Ad oggi il paziente è stato sottoposto a quattro somministrazioni – prosegue la dr.ssa Lupidi – e la sua situazione clinica è migliorata: anche da un punto di vista cardiologico la malattia sembra aver conosciuto un periodo di equilibrio. Continua a svolgere il suo lavoro e le sue attività, con una buona qualità di vita. Il paziente ha una sorella portatrice della stessa mutazione, ma del tutto asintomatica: non ha nessun tipo di disturbo e nessun riscontro strumentale di polineuropatia o tunnel carpale; continuiamo a monitorare clinicamente anche lei”.

L'uomo, nell'arco di due anni, è stato quindi in trattamento con due farmaci molto simili, ma estremamente diversi sotto il profilo del modo e dei tempi di somministrazione: ogni quindici giorni e per via endovenosa il patisiran, ogni tre mesi e per via sottocutanea il vutrisiran. Fattori che hanno influito molto sulla sua aderenza alle terapie. “Da un punto di vista di efficacia e di mantenimento della stabilità della malattia, il vutrisiran è parente strettissimo del patisiran: sotto l'aspetto clinico e strumentale sono effettivamente due terapie sovrapponibili. Abbiamo notato invece una grandissima differenza nella compliance: il paziente in questione è stato molto difficile da seguire, perché non era aderente alle terapie cardiologiche e non era stato molto puntuale nel rispettare gli appuntamenti per i vari controlli. Il patisiran ha una somministrazione più frequente, con premedicazione e ricovero in day hospital, e ciò significa una giornata lavorativa persa. Il vutrisiran viene somministrato ogni tre mesi (periodo a cui corrisponde il controllo neurologico), per via sottocutanea anziché endovenosa (permettendone quindi la somministrazione durante la visita neurologica), e non necessita di premedicazione. Il fatto di essere passati ad un farmaco così maneggevole, che ha una somministrazione molto più facile e anche meno dolorosa e impegnativa, ci ha garantito una miglior compliance”, sottolinea la neurologa.
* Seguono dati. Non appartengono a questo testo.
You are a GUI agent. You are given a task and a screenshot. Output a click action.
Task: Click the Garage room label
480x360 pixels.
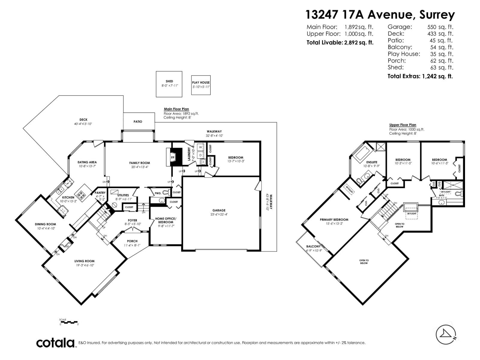(219, 210)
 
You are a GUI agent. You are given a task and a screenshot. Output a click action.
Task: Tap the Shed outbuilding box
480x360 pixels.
(169, 84)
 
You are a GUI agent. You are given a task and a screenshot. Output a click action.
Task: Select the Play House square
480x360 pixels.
(201, 85)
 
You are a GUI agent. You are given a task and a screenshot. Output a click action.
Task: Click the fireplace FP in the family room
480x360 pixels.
(173, 157)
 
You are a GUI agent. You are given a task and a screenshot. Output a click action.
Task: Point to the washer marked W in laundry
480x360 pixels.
(200, 147)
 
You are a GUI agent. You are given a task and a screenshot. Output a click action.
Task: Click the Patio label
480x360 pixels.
(138, 122)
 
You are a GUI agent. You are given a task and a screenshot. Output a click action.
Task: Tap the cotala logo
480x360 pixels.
(56, 343)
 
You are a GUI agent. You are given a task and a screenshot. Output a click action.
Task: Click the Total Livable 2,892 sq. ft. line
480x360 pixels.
(340, 43)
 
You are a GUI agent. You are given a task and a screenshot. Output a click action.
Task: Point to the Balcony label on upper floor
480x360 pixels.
(313, 246)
Ad oggi, quindi, nei pazienti di nuova diagnosi non ci sono dubbi se iniziare il patisiran o il vutrisiran: si opta subito per quest'ultimo farmaco. Nel caso clinico raccontato dalla dr.ssa Lupidi, invece, la decisione dello switch è stata discussa sia con il paziente che all'interno del team multidisciplinare. Questo team, nell'Azienda Ospedaliera Universitaria di Ancona e più in generale nelle Marche, è composto in particolare da cardiologi e neurologi: in base alle necessità, qualora la malattia sistemica abbia coinvolto altri organi, è possibile avvalersi di oculisti, gastroenterologi o nefrologi. “Per noi è stato fondamentale avere a disposizione questa nuova opzione terapeutica”, conclude la specialista. “La terapia ci ha permesso di vedere il paziente più regolarmente, e soprattutto di vederlo più sereno e anche più felice”.